Detailed Description

The invention is further described below with reference to the accompanying drawings.

As shown in fig. 1, the CNG filling apparatus based on the organic rankine cycle includes a refrigeration unit 10, an organic rankine cycle unit 20, a cooling liquid circulation system 30, and a CNG compression system 40;

the refrigeration unit 10 includes a refrigeration unit evaporator 14;

the organic Rankine cycle unit 20 comprises a working medium pump 21, an ORC evaporator 22, an expansion machine 23 and an ORC condenser 24;

the cooling liquid circulation system 30 includes a cooling liquid pump 31 and a CNG cooler 32;

the CNG compression system 40 includes an air tank 41, a first stage compressor 42, a second stage compressor 43, a motor 44, and an intermediate tank 45;

the working medium outlet of the working medium pump 21 is connected with the working medium inlet of the ORC evaporator 22, the working medium outlet of the ORC evaporator 22 is connected with the working medium inlet of the expansion machine 23, the working medium outlet of the expansion machine 23 is connected with the working medium inlet of the ORC condenser 24, and the working medium outlet of the ORC condenser 24 is connected with the working medium inlet of the working medium pump 21; the driving end of the expansion machine 23 is in transmission connection with the first-stage compressor 42;

a liquid outlet of the cooling liquid pump 31 is connected with a liquid inlet of a CNG cooler 32, a liquid outlet of the CNG cooler 32 is connected with a liquid inlet of an ORC condenser 24, a liquid outlet of the ORC condenser 24 is connected with a liquid inlet of a refrigerating unit evaporator 14, and a liquid outlet of the refrigerating unit evaporator 14 is connected with a liquid inlet of the cooling liquid pump 31;

an air outlet of the air storage tank 41 is connected with an air inlet of a first-stage compressor 42, an air outlet of the first-stage compressor 42 is connected with an air inlet of a second-stage compressor 43, an air outlet of the second-stage compressor 43 is connected with a CNG inlet of the ORC evaporator 22, a CNG outlet of the ORC evaporator 22 is connected with a CNG inlet of the CNG cooler 32, and a CNG outlet of the CNG cooler 32 is connected with an air inlet of the intermediate tank 45; the driving end of the motor 44 is in transmission connection with the wide-port side shaft end of the second-stage compressor 43.

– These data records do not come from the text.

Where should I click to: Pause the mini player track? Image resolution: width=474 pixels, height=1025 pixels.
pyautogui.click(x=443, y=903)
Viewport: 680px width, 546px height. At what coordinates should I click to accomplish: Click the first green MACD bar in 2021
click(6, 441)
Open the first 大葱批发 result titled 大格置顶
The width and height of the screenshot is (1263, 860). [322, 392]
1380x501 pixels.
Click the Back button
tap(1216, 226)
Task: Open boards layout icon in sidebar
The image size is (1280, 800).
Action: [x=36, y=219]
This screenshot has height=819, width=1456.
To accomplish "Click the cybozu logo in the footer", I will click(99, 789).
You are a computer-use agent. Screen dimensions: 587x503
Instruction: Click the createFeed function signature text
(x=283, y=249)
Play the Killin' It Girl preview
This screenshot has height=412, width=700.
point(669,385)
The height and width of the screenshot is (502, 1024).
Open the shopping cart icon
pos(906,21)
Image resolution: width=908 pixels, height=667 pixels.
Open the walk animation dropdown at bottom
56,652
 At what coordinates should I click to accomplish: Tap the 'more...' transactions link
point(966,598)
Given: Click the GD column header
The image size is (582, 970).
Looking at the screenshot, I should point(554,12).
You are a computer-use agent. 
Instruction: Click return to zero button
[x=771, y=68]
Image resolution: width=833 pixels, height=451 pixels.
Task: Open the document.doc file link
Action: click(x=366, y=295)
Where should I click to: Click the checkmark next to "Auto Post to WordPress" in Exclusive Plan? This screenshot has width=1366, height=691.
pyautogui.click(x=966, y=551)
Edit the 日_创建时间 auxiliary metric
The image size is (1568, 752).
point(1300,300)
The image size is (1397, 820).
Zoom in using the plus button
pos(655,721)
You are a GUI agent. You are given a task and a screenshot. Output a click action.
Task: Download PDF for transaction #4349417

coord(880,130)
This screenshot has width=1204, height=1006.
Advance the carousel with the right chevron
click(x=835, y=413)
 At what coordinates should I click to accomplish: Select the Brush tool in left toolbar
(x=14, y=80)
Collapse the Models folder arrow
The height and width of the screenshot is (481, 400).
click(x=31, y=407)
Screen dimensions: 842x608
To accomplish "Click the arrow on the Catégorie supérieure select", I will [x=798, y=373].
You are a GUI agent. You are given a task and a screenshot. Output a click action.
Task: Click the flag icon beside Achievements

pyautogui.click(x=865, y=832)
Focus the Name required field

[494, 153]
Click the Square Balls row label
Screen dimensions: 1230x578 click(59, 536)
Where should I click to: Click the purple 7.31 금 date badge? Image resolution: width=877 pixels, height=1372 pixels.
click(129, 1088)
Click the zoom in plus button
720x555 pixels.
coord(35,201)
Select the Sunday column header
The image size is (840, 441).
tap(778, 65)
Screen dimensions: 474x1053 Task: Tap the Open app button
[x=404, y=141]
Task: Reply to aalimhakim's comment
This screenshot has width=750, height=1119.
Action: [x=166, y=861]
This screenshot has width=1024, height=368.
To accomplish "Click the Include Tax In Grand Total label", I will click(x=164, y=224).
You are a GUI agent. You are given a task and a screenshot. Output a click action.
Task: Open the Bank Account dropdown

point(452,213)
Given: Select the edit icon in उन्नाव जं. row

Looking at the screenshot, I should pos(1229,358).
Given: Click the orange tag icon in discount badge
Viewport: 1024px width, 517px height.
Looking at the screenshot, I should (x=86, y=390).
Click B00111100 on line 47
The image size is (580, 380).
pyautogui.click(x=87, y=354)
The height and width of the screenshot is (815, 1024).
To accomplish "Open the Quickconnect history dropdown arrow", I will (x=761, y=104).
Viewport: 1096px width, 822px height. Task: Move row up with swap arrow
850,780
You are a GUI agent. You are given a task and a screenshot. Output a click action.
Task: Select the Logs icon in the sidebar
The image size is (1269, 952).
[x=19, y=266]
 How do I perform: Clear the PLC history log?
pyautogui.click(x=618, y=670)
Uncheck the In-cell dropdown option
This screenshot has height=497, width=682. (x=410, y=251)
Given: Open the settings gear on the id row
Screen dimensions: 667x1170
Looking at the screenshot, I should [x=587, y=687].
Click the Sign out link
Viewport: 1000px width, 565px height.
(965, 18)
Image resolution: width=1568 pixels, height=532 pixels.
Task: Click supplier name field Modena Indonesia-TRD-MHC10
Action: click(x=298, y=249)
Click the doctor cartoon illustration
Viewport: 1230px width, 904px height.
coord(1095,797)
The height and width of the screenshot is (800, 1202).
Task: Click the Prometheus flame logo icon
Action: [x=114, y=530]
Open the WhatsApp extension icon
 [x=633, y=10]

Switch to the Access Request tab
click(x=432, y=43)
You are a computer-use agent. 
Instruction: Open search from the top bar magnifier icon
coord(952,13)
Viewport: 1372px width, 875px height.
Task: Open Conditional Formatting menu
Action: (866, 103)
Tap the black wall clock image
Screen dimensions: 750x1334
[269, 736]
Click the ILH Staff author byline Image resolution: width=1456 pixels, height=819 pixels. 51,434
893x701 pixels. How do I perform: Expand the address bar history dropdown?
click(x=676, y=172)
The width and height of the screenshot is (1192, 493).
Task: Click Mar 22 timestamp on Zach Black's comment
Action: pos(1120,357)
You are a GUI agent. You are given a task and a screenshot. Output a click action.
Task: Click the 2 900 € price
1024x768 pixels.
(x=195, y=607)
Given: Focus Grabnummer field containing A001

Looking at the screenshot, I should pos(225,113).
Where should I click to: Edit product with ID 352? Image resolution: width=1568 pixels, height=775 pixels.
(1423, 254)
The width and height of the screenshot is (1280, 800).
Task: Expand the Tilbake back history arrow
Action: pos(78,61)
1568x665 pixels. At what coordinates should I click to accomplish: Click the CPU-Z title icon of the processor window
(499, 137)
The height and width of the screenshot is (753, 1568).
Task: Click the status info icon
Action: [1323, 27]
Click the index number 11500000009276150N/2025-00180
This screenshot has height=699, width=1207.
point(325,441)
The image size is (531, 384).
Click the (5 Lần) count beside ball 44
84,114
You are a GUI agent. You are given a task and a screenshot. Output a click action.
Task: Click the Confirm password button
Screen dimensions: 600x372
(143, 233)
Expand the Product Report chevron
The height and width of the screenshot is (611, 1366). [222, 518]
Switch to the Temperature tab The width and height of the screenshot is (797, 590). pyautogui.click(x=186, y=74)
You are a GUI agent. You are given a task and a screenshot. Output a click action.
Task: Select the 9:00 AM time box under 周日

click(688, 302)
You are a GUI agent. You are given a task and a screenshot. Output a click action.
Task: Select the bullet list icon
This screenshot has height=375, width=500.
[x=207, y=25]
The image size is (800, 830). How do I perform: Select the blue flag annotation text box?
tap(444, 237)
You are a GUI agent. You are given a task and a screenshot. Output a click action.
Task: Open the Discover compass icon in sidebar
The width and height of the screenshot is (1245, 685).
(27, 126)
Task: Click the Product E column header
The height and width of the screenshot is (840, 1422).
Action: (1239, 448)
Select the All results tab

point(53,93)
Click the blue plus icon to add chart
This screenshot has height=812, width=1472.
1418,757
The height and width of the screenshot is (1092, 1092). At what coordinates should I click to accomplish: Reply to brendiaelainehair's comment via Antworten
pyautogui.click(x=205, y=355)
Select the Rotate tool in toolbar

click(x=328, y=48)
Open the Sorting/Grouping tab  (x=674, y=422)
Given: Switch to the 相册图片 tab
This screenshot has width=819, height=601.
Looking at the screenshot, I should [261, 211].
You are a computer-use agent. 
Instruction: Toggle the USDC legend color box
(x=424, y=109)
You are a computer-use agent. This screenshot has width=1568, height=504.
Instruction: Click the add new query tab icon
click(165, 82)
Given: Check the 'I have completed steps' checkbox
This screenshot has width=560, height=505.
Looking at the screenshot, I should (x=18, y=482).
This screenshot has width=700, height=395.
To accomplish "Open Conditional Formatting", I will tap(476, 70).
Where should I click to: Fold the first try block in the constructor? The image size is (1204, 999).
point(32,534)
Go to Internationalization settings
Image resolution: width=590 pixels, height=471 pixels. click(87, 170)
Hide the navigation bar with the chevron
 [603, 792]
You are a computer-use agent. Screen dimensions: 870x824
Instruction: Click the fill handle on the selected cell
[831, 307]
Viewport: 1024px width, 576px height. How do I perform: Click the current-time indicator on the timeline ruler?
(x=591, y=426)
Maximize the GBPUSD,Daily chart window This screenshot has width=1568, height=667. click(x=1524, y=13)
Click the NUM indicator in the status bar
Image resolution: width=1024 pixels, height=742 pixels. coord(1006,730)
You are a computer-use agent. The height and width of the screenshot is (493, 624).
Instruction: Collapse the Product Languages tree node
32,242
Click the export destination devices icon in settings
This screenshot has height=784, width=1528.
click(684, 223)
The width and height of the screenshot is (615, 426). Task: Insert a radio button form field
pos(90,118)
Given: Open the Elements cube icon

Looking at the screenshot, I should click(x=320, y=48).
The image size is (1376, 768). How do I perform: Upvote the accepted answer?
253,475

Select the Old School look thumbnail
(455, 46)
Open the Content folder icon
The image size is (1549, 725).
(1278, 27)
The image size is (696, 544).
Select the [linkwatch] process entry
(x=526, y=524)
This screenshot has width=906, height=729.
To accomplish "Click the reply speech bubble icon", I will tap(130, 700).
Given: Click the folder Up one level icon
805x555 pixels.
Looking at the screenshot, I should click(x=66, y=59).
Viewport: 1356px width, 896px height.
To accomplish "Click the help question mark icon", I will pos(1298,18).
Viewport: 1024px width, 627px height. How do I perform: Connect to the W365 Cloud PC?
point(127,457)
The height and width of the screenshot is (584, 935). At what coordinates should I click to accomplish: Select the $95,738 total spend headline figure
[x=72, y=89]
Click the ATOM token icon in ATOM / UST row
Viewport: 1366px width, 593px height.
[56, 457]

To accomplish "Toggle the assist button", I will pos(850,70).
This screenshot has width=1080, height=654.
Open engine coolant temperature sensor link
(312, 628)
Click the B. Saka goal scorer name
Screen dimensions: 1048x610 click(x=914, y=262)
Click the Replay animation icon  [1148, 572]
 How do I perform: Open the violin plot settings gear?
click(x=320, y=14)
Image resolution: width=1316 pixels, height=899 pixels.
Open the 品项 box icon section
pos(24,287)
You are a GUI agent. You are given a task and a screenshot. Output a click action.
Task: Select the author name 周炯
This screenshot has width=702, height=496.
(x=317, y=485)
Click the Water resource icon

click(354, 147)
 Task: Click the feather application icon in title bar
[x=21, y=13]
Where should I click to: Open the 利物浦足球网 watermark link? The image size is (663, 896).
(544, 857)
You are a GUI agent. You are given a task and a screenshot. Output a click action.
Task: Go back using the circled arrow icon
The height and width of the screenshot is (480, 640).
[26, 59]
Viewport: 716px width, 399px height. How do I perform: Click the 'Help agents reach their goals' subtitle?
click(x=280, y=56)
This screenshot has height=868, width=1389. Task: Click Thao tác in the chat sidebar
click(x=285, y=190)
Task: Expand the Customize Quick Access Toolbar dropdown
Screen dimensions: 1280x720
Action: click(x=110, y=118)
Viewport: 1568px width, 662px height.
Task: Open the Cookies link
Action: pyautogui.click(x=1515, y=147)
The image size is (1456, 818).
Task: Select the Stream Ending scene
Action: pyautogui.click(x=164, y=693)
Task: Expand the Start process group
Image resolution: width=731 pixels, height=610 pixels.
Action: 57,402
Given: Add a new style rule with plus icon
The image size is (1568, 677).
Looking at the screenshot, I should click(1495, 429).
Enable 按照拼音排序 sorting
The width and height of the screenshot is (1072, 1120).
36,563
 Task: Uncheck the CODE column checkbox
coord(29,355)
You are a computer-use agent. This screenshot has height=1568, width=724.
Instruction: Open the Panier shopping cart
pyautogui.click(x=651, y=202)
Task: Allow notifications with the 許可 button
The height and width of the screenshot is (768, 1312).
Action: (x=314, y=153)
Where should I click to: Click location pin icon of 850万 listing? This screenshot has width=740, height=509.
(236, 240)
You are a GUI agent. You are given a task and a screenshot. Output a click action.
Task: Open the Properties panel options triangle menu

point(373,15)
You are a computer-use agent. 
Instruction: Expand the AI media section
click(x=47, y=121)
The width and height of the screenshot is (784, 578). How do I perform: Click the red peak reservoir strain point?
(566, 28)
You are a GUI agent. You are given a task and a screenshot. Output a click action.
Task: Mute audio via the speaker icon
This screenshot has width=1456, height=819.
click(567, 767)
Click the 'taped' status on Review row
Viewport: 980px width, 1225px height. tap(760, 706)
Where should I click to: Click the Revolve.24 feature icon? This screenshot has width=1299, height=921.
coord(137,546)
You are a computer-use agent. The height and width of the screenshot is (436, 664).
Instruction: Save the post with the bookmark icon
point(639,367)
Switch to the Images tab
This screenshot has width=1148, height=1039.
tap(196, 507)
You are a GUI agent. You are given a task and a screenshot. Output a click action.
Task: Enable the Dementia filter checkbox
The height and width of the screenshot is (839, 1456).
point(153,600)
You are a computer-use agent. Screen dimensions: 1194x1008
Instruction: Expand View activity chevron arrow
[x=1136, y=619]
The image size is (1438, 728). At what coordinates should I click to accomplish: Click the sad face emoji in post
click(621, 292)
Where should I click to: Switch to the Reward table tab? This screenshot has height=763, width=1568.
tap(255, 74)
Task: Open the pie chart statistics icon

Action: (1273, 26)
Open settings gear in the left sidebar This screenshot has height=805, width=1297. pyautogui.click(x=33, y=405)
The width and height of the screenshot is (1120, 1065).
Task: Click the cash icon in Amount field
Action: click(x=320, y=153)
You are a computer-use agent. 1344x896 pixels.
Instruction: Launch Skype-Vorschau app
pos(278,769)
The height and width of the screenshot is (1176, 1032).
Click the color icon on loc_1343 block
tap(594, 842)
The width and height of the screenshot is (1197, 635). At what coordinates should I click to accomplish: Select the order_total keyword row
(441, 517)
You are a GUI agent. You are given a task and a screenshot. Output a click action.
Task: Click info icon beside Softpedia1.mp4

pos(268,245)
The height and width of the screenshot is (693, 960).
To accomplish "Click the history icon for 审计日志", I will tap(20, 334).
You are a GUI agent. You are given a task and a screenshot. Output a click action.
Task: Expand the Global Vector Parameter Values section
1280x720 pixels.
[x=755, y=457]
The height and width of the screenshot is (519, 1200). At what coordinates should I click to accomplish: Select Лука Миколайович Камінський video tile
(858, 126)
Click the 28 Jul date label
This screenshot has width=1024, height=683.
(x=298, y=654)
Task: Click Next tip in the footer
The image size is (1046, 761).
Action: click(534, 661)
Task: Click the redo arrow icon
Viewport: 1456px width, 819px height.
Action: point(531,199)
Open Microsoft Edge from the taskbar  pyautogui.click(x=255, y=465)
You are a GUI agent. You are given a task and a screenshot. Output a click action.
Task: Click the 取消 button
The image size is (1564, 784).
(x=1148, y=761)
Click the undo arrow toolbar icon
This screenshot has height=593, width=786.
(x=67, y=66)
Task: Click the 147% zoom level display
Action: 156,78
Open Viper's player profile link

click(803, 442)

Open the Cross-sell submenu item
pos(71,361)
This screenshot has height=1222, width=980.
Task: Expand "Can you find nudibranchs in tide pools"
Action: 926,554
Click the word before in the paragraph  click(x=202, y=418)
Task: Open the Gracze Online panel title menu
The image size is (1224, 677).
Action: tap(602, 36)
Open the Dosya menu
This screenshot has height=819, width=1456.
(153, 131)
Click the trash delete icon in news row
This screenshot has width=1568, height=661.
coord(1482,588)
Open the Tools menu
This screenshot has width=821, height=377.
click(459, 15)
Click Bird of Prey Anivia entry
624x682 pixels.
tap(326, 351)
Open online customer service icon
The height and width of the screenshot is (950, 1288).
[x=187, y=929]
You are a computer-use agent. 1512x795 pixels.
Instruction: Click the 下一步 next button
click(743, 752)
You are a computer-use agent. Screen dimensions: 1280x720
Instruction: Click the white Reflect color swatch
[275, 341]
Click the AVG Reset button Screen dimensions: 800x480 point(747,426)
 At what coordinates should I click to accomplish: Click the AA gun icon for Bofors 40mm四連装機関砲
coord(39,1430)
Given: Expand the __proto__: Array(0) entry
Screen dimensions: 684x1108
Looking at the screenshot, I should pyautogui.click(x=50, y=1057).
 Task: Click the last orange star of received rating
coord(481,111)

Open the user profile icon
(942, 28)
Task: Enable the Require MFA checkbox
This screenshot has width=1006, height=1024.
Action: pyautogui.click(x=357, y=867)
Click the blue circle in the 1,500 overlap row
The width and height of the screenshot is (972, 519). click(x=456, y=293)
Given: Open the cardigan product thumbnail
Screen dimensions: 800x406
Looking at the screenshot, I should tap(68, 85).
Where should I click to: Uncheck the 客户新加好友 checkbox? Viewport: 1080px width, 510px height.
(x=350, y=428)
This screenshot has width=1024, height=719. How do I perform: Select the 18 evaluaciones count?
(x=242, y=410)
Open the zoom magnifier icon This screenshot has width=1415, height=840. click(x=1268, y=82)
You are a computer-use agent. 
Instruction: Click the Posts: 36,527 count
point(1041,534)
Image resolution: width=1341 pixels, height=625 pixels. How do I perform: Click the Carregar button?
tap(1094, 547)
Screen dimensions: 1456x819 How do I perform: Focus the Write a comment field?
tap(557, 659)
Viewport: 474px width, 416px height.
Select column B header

Wherein, the refrigerating unit 10 is generally filled with a refrigerant, the cooling liquid in the cooling liquid circulation system 30 is cooled down through the refrigeration cycle of the refrigerant, and the cold energy transmission process is realized in the refrigerating unit evaporator 14; the refrigeration unit 10 can be of various types, for example: refrigeration air conditioners, air coolers, cooling towers and the like; preferably, as further shown in fig. 1, the refrigeration unit 10 further includes a compressor 11, a refrigeration unit condenser 12, and a throttling device 13; a refrigerant outlet of the compressor 11 is connected to a refrigerant inlet of a refrigeration unit condenser 12, a refrigerant outlet of the refrigeration unit condenser 12 is connected to a refrigerant inlet of a throttling device 13, a refrigerant outlet of the throttling device 13 is connected to a refrigerant inlet of a refrigeration unit evaporator 14, and a refrigerant outlet of the refrigeration unit evaporator 14 is connected to a refrigerant inlet of the compressor 11.

In addition to the above, in order to improve the cooling effect, as shown in fig. 1, a cooling fan 121 is generally provided on one side of the refrigeration unit condenser 12, and an air outlet of the cooling fan 121 faces a heat radiation portion of the refrigeration unit condenser 12. The cooling air blown out by the cooling fan 121 cools the heat radiation portion of the refrigeration unit condenser 12, so that the refrigerant is cooled quickly.

Specifically, the compressor 11, the refrigeration unit condenser 12, the throttling device 13 and the refrigeration unit evaporator 14 are circularly connected together through a refrigerant pipeline 15.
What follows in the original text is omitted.